Galadiel se sintió asqueado ante la sola idea de ver un ángel desplumado. Él era enemigo del cielo, pero eso sería incapaz de hacerlo; al fin de cuentas eran seres de su misma naturaleza, no como los humanos que se torturan entre ellos y se denigran. Un ángel podía ser asesinado y de hecho él mismo mató algunos; pero siempre fue en combate y dignamente, su muerte no podía ser mancillada por otra clase de naturaleza; incluso cuando lo hizo no sintió ningún placer, sino que su mente rozó algo muy parecido a la culpa. Era un desperdicio quitarle la vida a seres tan bellos y perfectos. En cambio matar humanos le reportaba un sádico gusto, como el que se siente al poner el pie sobre la cabeza de un oso baleado; lástima que no podía dejarse llevar por sus instintos y tenía que conformarse con infinitas jugarretas para provocar disturbios, peleas y guerras con su bien formada habilidad para engañar a las personas e incitarlas a hacer lo que deseaba, cosa que también disfrutaba.
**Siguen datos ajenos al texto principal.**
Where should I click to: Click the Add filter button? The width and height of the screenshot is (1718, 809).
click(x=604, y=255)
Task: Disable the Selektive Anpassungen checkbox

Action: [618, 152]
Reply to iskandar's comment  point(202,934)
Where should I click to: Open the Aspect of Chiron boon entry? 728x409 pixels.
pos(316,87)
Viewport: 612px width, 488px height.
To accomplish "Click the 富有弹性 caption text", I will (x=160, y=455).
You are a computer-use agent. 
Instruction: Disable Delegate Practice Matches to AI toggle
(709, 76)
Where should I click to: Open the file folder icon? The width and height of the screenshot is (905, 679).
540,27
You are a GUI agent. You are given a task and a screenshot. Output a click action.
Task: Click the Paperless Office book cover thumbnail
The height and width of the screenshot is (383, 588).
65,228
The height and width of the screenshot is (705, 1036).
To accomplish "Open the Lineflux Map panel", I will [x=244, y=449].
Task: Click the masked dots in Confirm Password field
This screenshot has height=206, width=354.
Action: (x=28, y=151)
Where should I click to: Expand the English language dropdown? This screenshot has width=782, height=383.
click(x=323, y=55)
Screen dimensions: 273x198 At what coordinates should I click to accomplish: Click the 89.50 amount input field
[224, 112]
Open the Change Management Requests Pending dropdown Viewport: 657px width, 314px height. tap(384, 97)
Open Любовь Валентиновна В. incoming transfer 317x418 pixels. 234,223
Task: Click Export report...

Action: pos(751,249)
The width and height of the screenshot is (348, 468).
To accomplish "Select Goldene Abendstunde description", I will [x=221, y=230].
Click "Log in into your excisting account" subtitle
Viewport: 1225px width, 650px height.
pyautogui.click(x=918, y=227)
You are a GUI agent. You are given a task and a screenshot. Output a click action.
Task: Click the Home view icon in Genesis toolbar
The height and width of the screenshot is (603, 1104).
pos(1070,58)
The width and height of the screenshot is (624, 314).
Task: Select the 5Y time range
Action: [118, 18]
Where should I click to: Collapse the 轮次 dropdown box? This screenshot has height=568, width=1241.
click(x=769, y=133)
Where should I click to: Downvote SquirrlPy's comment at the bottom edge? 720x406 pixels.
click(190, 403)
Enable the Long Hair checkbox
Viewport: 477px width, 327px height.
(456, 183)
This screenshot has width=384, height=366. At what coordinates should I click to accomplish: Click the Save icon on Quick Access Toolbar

—Mejor que nadie esté a su alrededor si eso sucede. La conversión de la materia en energía pura sería suficiente para desaparecer todo el campo de refugiados en un segundo, ni siquiera te enterarías; pero tenemos la solución para eso. Durante milenios hemos aprendido que hay ciertas sustancias que debilitan tanto la fuerza de nuestros cuerpos, que podemos ser dominados con relativa facilidad, siempre que se nos suministre la sustancia cada cierto tiempo. Ustedes se podrán acercar y ponerles la droga en la comida. Después de unas horas podremos ir sin temor de ser descubiertos y tomaríamos el control de la situación; le damos su ángel con suficiente droga para el tiempo que necesite y nos llevamos el resto.
— ¿Así de simple?
—Así de simple. Le daré algunos datos extra por un asunto de confianza, no vaya a ser que en un futuro necesitemos de usted y tenga alguna queja para no hacerlo. Hay que drogarlo una vez a la semana, o matará a todos, usted incluido; no se le pueden arrancar las plumas, deberá ser paciente y esperar que se caigan solas. Mientras esté drogado no podrá replegar sus alas, por lo que tienen que amarrárselas fuertemente; aunque estén débiles, sus alas son muy peligrosas. Hay que pegarles y herirlos todo el tiempo para que puedan ver a qué velocidad se cicatrizan las heridas; si se cierran en menos de cinco minutos, entonces hay que suministrarle más drogas.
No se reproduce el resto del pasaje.